**Extrait**
On peut citer l’Apple TV qui n’a jamais trouvé sa véritable formule pourrait fort bien se voir doter de capacités ludiques, l’iPhone et l’iPod touch faisant avantageusement office de manettes, voire être intégrée directement derrière un téléviseur intelligent, ou la fameuse MacTablet, enchâssable ou non dans l’épaisseur d’un iMac dont on a beaucoup évoqué le brevet, et qui pourrait constituer une réponse intéressante aux problématiques conjointes du NetBook et du livre électronique, sans parler d’un levier important pour attaquer le marché du K12… La Pomme a-t-elle différé à dessein le rafraîchissement de la gamme iMac, traditionnellement revue à la veille de la saison de Noël ?

**Données fournies**
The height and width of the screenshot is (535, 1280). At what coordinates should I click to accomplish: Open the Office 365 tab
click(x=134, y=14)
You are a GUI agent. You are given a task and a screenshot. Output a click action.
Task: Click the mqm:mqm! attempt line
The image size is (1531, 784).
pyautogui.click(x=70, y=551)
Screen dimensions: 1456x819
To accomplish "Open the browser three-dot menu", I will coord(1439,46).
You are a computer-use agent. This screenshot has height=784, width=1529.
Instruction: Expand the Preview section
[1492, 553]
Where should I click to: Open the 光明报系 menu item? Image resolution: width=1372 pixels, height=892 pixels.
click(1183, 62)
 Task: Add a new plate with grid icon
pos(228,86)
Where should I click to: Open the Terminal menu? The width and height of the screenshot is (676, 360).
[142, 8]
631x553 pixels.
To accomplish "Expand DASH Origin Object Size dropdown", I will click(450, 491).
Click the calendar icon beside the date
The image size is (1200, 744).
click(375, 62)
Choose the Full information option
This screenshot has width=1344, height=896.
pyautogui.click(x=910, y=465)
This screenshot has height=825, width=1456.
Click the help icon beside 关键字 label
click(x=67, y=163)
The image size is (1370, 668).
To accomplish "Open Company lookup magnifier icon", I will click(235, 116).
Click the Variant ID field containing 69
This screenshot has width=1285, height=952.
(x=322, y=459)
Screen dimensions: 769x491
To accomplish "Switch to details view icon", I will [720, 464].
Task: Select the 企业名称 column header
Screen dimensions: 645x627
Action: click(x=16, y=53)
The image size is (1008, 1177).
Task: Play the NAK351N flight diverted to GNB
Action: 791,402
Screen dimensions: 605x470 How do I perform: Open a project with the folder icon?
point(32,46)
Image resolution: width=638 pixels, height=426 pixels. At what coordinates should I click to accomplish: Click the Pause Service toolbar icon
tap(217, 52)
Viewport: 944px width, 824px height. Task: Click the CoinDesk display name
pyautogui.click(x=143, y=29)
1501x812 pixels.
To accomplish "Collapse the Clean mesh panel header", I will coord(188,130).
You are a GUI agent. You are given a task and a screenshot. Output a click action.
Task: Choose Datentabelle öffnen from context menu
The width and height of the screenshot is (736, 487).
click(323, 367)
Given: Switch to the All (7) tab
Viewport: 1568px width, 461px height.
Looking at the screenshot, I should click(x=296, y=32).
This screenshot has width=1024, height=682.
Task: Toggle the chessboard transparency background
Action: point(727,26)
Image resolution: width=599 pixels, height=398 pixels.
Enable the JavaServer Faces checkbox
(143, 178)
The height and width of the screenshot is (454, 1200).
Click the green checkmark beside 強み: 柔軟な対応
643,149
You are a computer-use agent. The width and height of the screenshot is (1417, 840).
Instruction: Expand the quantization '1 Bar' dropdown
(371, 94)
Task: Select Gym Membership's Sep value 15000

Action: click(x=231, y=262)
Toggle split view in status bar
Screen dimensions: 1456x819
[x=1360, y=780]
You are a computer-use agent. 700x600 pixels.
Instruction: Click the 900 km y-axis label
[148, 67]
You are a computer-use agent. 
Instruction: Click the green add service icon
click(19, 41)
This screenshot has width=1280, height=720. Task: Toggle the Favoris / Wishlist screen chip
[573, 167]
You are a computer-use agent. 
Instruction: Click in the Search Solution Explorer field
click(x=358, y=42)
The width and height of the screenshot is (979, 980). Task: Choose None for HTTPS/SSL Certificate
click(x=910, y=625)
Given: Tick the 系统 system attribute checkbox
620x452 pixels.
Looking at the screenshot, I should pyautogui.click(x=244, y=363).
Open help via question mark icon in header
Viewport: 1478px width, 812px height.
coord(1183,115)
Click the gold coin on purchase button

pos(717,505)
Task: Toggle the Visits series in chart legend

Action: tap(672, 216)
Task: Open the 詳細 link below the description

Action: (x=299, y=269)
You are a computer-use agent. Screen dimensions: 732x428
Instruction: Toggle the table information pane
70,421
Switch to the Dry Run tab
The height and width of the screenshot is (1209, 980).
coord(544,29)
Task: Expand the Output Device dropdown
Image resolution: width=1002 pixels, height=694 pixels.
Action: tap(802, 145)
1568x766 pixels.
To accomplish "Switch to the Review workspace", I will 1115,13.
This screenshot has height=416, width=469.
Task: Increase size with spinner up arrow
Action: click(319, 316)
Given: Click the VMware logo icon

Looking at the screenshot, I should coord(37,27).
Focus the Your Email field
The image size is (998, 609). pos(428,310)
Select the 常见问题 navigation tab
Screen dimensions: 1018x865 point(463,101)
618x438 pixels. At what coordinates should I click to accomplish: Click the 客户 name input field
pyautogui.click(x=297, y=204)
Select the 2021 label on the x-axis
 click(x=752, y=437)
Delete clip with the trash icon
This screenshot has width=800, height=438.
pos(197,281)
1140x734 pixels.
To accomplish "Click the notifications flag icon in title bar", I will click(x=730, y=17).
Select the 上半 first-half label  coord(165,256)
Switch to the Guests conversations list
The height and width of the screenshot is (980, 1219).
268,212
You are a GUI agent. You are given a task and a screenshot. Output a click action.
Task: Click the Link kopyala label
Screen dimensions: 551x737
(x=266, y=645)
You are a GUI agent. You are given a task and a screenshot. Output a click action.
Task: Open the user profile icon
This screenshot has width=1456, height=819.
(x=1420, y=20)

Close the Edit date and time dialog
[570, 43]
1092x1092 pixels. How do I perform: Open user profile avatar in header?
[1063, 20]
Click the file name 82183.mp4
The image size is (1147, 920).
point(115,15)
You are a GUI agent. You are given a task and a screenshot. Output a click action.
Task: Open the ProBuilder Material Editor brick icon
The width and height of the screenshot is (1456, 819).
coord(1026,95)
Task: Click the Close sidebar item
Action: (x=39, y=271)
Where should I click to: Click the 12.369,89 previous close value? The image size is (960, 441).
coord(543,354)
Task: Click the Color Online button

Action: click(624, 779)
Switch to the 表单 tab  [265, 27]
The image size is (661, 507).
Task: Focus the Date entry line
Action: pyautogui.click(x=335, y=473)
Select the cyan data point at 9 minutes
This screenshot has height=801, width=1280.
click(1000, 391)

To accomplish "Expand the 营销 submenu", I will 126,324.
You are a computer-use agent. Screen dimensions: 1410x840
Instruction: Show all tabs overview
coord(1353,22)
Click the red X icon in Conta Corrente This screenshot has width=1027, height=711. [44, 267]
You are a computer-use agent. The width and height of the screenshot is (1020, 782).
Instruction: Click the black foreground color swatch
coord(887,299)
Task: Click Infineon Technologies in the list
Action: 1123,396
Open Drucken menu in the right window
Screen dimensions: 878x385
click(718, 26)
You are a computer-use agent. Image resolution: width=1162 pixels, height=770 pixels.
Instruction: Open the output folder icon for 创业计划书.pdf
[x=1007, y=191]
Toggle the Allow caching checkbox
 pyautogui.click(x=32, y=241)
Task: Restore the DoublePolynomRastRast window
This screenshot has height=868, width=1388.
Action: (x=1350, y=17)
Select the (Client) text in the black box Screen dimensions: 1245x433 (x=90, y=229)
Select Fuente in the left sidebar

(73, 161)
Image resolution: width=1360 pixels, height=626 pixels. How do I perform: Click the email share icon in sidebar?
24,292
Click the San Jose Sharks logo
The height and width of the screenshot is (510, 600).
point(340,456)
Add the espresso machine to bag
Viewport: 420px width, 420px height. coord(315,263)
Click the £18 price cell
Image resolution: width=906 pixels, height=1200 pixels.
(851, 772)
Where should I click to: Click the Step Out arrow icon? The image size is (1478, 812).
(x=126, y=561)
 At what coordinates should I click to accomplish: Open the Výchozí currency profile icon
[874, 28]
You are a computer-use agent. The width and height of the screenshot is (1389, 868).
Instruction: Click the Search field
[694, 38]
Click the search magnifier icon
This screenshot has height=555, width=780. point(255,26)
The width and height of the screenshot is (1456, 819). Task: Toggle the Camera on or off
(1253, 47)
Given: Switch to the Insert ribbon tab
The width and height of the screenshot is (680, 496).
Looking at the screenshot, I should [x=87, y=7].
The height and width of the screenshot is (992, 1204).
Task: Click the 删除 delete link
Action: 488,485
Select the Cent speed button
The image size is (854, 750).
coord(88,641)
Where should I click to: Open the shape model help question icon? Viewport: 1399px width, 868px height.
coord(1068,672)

**Consignes de travail**
a – Répondez aux questions suivantes d'après l'extrait sur Apple.
(i) Quels appareils pourraient faire office de manettes pour l'Apple TV ?
(ii) Dans l'épaisseur de quel ordinateur la MacTablet pourrait-elle être enchâssée ?
(iii) À quel moment la gamme iMac est-elle traditionnellement revue ?
b – Relevez tous les noms de produits Apple cités dans l'extrait sur Apple.
Les entrées fournies n'interviennent pas dans ce travail.

**Réponses attendues**
a –
(i) L'iPhone et l'iPod touch.
(ii) Un iMac.
(iii) À la veille de la saison de Noël.

b – Apple TV, iPhone, iPod touch, MacTablet, iMac